Oggi hanno inscenato un sit-in anche a Palermo, in piazza Verdi. “Siamo dei medici, già laureati e abilitati, per diventare specialisti (figure di cui l’Italia ha disperatamente bisogno visti i 25mila pensionamenti dei prossimi anni) – scrivono in un documento – dobbiamo sostenere un concorso nazionale molto selettivo”. Segue la narrazione di quella che definiscono un’odissea che ha portato allo slittamento delle graduatorie e delle assegnazioni, tra ricorsi e difficoltà. Nel settembre scorso in tantissimi hanno partecipato alle prove per i 14mila posti disponibili nelle varie scuole specializzazione. Dopo tre mesi di rinvii, le graduatorie definitive e relative assegnazioni sono slittate ulteriormente. Ecco perché si sentono in ostaggio questi giovani dottori che vorrebbero soltanto esercitare la professione che hanno meritato.
“La sensazione che domina è la frustrazione – spiega la dottoressa Caterina Curatolo che, con altri colleghi ha organizzato il sit di Palermo -. Noi stiamo dando tutto per una missione che abbiamo scelto, perché ci crediamo. E vorremmo essere in prima linea, adesso, che ce n’è più bisogno, mentre vediamo i colleghi che non reggono l’urto. Chiediamo rispetto e risposte certe”.

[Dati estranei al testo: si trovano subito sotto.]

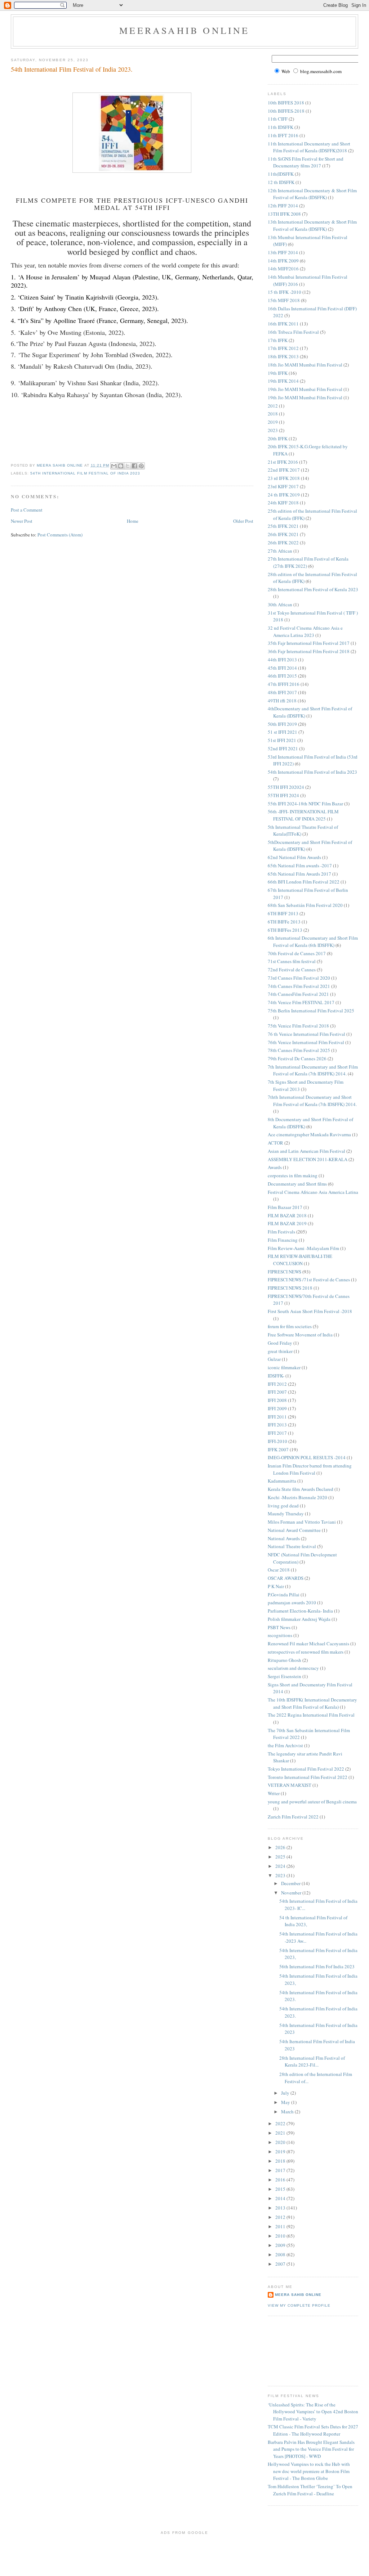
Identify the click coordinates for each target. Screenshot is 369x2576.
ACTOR (275, 1142)
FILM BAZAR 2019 (287, 1223)
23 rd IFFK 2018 (284, 478)
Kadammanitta (282, 1481)
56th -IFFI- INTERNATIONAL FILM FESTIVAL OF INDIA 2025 (303, 815)
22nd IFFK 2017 (284, 470)
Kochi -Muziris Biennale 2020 (297, 1497)
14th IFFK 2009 (283, 260)
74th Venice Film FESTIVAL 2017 (301, 1002)
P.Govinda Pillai (283, 1594)
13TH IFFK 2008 (284, 214)
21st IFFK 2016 (283, 462)
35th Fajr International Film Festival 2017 (309, 643)
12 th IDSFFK (281, 182)
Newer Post (21, 521)
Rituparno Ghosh (284, 1660)
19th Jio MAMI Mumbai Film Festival (305, 389)
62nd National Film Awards (294, 857)
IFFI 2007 (277, 1392)
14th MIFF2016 (283, 268)
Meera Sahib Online (298, 2295)
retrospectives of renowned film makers (305, 1652)
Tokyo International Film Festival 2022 (306, 1769)
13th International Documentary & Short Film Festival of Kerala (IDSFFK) (312, 225)
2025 (280, 1856)
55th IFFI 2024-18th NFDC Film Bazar (305, 803)
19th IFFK (278, 373)
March (288, 2111)
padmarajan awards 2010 (292, 1602)
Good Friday (280, 1343)
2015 (280, 2189)
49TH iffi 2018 (282, 700)
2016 (280, 2179)
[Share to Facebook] (134, 465)
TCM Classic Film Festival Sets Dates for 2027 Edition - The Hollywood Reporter (313, 2430)
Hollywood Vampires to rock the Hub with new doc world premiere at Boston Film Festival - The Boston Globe (309, 2471)
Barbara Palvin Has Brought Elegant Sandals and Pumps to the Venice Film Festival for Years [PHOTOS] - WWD (311, 2449)
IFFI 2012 (277, 1384)
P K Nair (276, 1586)
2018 (273, 413)
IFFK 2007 (278, 1449)
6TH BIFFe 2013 (284, 921)
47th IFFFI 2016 (283, 684)
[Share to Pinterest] (141, 465)
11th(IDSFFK (281, 174)
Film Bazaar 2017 (285, 1207)
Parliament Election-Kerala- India (300, 1611)
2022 (280, 2123)
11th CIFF (278, 119)
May (286, 2102)
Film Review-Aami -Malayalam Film (303, 1248)
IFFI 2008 (277, 1400)
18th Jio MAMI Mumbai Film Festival (305, 364)
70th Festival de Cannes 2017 (297, 953)
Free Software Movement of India (300, 1334)
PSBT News (279, 1627)
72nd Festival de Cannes (292, 969)
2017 (280, 2170)
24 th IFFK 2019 (284, 494)
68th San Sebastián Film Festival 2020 (305, 905)
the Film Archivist (285, 1745)
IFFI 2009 (277, 1408)
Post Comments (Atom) (60, 534)
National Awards (284, 1538)
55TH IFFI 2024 (283, 795)
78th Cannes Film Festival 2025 (299, 1050)
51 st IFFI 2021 (282, 732)
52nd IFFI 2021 (283, 748)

Qualche giorno fa, lo stesso presidente dell’Ordine dei medici di Palermo, Toti Amato, era intervenuto con parole molto dure: “Siamo in piena pandemia, mancano i medici e da ottobre aspettano una graduatoria definitiva per sapere in quale corsia d’ospedale italiano saranno destinati per prendere servizio il 30 dicembre. Un ritardo scandaloso e immorale per la salute delle persone e per il decoro dei medici, a cui oggi però si chiedono sacrifici smisurati. E’ il risultato doloroso di quell’imbuto formativo creato da scellerate scelte politiche sulla formazione medica dopo la laurea”.